*** Records to use

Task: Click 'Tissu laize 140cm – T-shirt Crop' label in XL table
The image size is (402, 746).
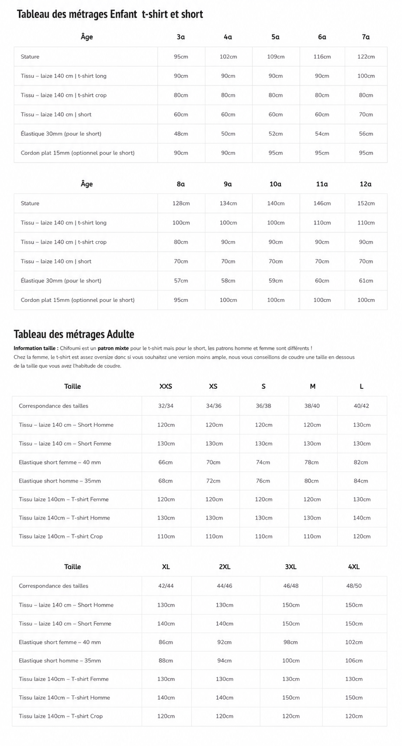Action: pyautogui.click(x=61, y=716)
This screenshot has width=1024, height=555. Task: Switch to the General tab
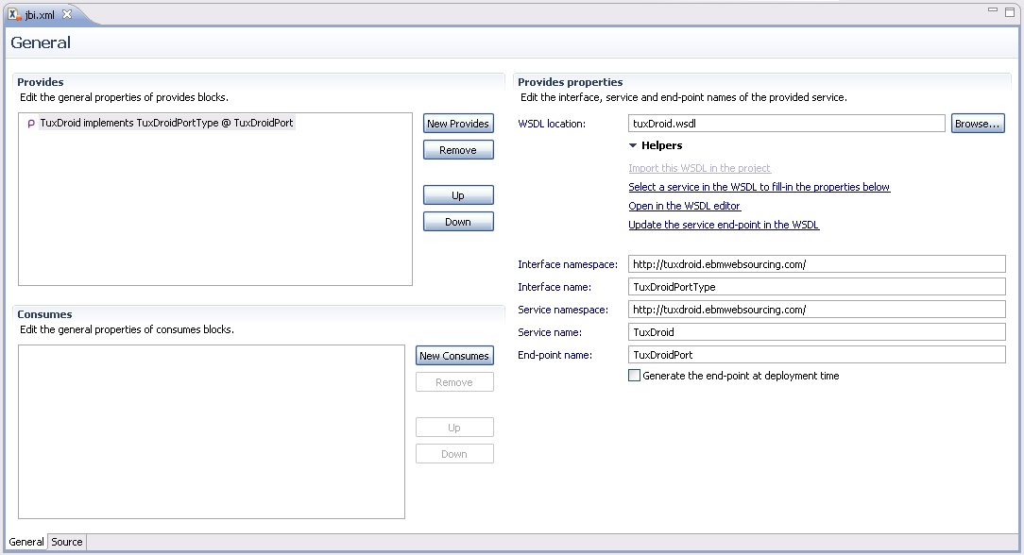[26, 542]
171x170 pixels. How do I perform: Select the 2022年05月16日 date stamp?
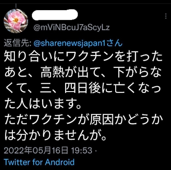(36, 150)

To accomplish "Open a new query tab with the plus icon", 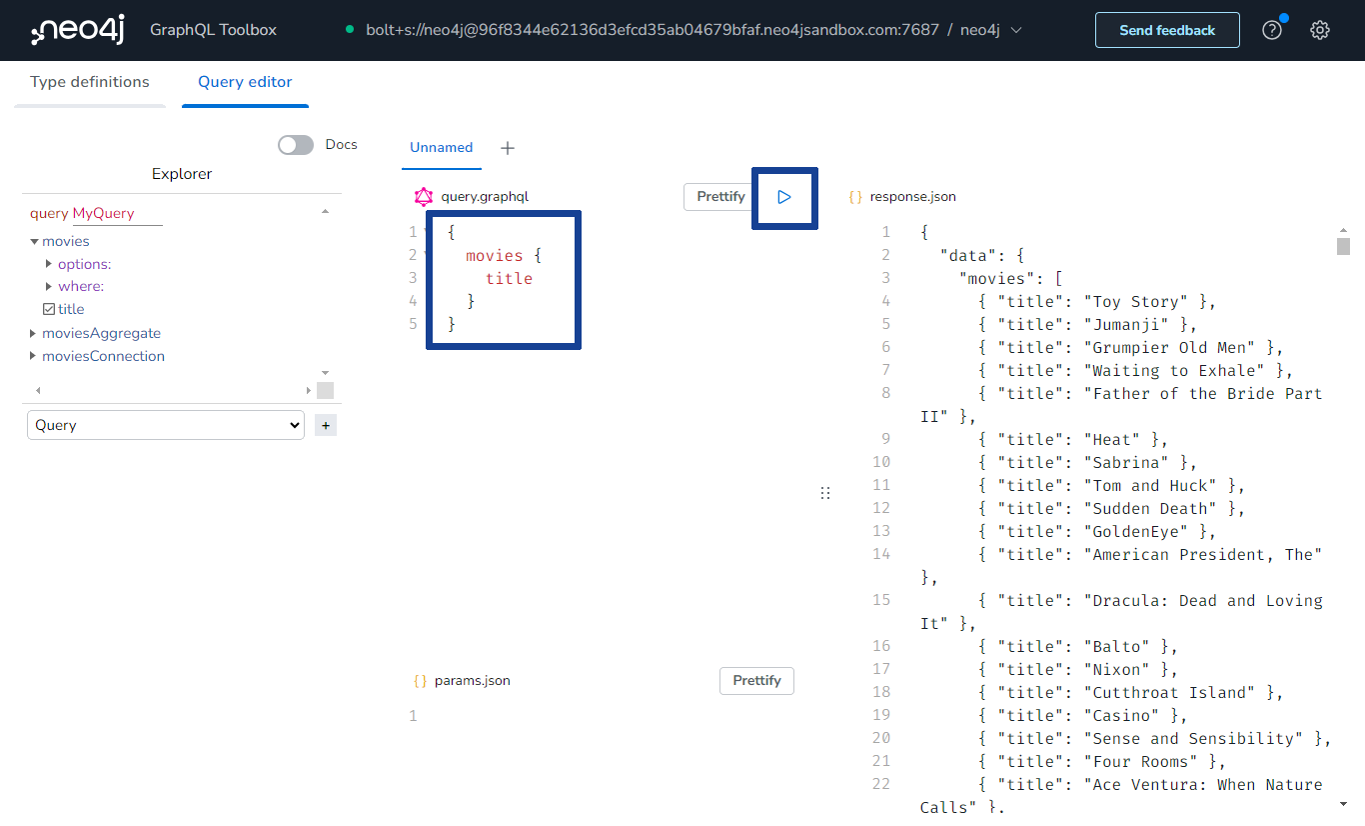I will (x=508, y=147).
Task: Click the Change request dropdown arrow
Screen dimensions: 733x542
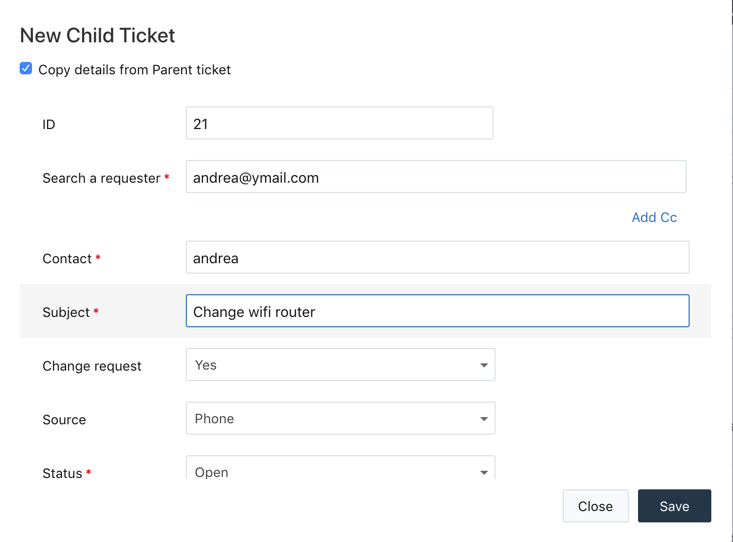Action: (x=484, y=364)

******

■ **About this exercise**
When you come to the line containing "Task: Click the Change request dropdown arrow" in the records above, repeat that line and all lines after it exactly, but not the pictures.

■ **Task response**
Task: Click the Change request dropdown arrow
Screen dimensions: 733x542
Action: (x=484, y=364)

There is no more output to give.